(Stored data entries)
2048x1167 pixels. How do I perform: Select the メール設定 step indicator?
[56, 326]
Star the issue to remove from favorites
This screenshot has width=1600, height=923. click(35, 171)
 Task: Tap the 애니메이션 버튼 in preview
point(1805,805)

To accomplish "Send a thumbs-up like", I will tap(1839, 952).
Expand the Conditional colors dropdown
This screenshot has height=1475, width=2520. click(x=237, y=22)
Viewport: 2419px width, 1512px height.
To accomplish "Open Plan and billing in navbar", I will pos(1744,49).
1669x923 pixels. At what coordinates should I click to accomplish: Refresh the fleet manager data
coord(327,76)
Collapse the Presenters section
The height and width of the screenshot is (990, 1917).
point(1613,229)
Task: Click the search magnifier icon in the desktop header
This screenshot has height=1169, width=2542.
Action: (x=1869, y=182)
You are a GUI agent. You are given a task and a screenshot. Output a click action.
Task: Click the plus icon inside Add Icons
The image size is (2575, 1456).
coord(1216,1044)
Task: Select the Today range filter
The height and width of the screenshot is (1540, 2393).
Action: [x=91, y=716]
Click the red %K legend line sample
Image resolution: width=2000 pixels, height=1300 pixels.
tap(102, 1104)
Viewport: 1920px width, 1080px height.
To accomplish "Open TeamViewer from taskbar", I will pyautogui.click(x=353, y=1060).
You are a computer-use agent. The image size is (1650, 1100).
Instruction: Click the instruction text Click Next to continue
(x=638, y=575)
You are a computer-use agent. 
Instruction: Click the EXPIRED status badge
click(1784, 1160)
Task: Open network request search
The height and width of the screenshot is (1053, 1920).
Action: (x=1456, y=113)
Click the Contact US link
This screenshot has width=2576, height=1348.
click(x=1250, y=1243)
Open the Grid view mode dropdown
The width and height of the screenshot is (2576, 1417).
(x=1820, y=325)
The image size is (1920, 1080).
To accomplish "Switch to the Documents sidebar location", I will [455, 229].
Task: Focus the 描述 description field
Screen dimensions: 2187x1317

## Task details
Wherever the string "icon" shows up in a line of the records, count that line once. Report the total alone.

## Written response
2